#### [PROBLEM STATEMENT]
If a line in the entries below holds the string "Aspire", copy it.

[INPUT DATA — start]

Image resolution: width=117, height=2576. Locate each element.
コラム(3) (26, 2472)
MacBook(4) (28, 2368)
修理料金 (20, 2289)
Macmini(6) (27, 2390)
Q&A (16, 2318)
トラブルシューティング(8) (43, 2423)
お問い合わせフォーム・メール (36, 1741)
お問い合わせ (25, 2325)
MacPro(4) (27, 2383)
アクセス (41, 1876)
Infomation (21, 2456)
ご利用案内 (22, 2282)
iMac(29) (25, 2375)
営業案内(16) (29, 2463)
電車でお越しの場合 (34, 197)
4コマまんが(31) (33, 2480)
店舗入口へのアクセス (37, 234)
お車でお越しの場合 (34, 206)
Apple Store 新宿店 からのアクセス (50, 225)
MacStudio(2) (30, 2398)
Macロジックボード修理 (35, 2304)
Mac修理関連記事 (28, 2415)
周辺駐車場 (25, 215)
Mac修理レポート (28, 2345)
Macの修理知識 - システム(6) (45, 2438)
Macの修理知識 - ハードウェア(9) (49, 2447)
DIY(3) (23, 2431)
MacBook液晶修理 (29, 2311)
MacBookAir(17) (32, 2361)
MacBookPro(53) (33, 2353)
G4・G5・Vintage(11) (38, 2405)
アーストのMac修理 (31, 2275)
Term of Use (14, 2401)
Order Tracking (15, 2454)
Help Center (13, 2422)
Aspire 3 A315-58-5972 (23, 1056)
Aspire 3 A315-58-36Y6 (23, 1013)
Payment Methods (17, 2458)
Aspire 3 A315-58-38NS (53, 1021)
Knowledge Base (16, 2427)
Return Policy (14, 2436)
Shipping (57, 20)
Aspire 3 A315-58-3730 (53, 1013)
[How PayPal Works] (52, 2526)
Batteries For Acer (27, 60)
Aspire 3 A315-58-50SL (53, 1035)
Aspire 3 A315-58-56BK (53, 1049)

[INPUT DATA — finish]

#### [RESULT FOR THIS EXERCISE]
Aspire 3 A315-58-5972 (23, 1056)
Aspire 3 A315-58-36Y6 (23, 1013)
Aspire 3 A315-58-38NS (53, 1021)
Aspire 3 A315-58-3730 (53, 1013)
Aspire 3 A315-58-50SL (53, 1035)
Aspire 3 A315-58-56BK (53, 1049)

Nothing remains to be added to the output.